Esta construcción, que en la actualidad es un museo con entrada gratuita, se encuentra en un encantador municipio considerado uno de los más bellos del departamento: Pueblorrico, situado a solo 115.3 kilómetros de Medellín, en el suroeste antioqueño.

A lo largo de su historia, este lugar, conocido como Arca Café Museo, se ha convertido en un espacio donde convergen la memoria, el arte y la tradición cafetera. Allí no solo se preserva el legado del territorio, sino que también se promueve como un escenario vivo para la creación cultural contemporánea.
De acuerdo con la Red de Museos de Antioquia, uno de los objetivos principales de este recinto es acercar a Pueblorrico y a los municipios del Suroeste con el arte y la cultura.
Arca Café Museo está compuesto por cinco salas, de las cuales cuatro son de carácter permanente, como la Sala de Porfirio Álvarez, un referente para el Taekwondo a nivel internacional, oriundo de Pueblorrico y presente en el salón de la Fama de este deporte.
También se encuentra la Sala X-504, dedicada a preservar la memoria histórica de Jaime Jaramillo Escobar; la Sala Telepueblorrico, concebida como un espacio para resguardar y difundir los recuerdos audiovisuales del municipio; y la Sala “El álbum familiar de Pueblorrico”, que recoge parte de la historia y la identidad de sus habitantes.

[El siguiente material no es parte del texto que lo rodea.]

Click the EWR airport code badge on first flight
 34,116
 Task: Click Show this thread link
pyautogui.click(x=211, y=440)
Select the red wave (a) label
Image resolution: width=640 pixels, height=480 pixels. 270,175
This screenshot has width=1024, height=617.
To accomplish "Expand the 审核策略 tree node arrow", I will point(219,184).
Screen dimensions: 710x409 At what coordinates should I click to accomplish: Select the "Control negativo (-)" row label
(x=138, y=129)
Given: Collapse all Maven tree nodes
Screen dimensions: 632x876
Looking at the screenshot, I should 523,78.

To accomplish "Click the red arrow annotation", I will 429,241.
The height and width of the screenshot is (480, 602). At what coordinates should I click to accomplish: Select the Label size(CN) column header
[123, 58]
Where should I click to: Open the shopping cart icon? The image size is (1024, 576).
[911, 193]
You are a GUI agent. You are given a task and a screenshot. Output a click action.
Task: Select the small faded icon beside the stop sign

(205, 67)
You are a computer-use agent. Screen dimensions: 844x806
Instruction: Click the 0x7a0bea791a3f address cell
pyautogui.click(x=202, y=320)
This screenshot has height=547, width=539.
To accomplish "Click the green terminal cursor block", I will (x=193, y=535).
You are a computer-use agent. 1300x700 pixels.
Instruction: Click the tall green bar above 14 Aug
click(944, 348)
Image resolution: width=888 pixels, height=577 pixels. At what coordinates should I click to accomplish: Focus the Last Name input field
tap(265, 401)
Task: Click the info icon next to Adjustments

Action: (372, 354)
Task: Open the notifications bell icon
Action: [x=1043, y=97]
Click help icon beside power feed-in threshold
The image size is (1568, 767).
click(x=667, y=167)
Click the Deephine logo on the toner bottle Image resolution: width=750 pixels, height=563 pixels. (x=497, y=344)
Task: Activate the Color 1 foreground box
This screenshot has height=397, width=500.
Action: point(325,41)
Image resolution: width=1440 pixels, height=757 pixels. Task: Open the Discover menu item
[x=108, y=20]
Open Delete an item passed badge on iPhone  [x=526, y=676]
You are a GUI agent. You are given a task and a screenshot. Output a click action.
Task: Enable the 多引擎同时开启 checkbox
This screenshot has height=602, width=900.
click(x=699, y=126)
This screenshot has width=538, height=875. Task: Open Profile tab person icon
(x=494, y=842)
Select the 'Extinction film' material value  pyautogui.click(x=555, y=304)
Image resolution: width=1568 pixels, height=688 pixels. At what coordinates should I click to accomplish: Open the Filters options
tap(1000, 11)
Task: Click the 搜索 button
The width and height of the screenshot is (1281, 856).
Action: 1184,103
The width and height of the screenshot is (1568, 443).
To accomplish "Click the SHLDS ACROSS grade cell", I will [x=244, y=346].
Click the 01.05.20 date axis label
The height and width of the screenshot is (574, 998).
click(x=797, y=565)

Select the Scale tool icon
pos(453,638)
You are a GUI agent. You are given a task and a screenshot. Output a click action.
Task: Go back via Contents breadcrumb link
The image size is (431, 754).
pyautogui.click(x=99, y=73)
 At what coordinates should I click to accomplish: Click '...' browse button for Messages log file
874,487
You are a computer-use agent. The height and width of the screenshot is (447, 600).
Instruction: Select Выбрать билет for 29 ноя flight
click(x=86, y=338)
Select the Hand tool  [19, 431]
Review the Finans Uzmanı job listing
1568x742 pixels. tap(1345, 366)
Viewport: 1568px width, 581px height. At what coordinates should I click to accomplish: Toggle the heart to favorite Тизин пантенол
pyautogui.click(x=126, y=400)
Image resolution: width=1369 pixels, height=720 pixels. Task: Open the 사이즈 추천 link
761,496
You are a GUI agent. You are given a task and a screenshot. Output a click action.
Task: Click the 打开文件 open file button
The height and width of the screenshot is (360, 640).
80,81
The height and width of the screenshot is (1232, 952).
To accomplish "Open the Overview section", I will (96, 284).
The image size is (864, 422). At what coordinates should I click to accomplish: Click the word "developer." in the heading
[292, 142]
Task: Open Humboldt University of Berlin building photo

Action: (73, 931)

Omar Obando Gallego, líder del museo, en declaraciones con el medio regional Teleantioquia, explicó que la edificación fue en su momento casa cural, colegio y también la casa natal del compositor del himno de Pueblorrico, por lo que su trayectoria la consolida como un punto clave para entender la evolución histórica del municipio.


Así es Arca Café Museo
Su estructura se distingue por conservar elementos arquitectónicos tradicionales, como las tapias de bareque, una técnica constructiva típica de las casas antiguas en Antioquia.
Estos materiales no solo evidencian las formas de edificación del pasado, sino que también dan cuenta del paso del tiempo y de las distintas etapas históricas que ha atravesado el inmueble que, más allá de su valor físico, se ha transformado en un archivo vivo del municipio.
Por otro lado, vale la pena resaltar que este espacio no solo funciona como museo, sino también como café, integrando la historia de Pueblorrico con la tradición cafetera de la región. De esta manera, ofrece a sus visitantes productos locales que fortalecen el vínculo con la economía del territorio y mantienen vivas sus costumbres.